星5つ中5つ
終わらせる勇気
2026年6月7日に日本でレビュー済み
大変素晴らしい本であった。トンデモ学説は相手にしないのがアカデミズムの作法で、相手にしたらその人自身がトンデモ扱いされるという中で、もしかしたら出世は捨てているのかもしれないが、最初はタミル語起源説といったあたりから始まって、民博名誉教授の説までぶった斬っていく上、話はどんどん専門的で難しくなっていく。しかし、「わからないことはわからないと言う勇気」「自分で思いついた説でも破棄する勇気」「比較言語学を終わらせる勇気」という三つの教えは、他の人文学にも当てはまることで、ここまで思い切りのいい学者は見たことがない。

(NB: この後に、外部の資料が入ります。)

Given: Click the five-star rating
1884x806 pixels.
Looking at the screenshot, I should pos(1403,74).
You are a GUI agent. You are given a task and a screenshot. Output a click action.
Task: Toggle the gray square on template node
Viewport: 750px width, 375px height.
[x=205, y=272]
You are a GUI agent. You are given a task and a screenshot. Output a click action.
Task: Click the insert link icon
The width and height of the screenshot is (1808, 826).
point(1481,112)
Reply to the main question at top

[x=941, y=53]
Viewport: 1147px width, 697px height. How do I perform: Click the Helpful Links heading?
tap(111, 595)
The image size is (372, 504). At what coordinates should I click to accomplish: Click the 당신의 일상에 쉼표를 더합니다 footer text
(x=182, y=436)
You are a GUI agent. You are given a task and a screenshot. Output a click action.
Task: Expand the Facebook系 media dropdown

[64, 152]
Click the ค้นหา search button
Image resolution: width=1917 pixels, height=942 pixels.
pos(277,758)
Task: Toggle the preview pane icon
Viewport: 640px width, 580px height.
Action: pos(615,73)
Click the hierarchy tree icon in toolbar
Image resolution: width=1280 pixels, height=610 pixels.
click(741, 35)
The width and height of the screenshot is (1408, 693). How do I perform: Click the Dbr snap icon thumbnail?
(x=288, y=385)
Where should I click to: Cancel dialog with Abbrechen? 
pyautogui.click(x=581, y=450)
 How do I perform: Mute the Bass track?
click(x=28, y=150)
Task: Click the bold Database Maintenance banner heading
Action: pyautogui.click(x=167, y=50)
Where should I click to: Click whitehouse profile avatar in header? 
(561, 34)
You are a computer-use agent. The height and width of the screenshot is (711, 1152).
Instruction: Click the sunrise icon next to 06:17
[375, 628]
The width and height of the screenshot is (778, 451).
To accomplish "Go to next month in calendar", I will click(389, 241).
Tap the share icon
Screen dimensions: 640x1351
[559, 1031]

(実際文学研究などというのも事実上終わりかけている)。また、清水俊史のように、(著者はその正否を判定できないのでしていないが)権威によって葬り去られかけるという逆の例にもキチンと触れている。問題なのは晶文社から出た土偶本には触れられないところだが、その程度のことはまあ大人だからしょうがないよと言えるくらい全編に気迫がみなぎっている。ところで最後のほうの、東大ロシア語クラスにすごい学生がいたという話は、あまり私自身は遭遇したことがないので、ロシヤ語だからかな、と思った。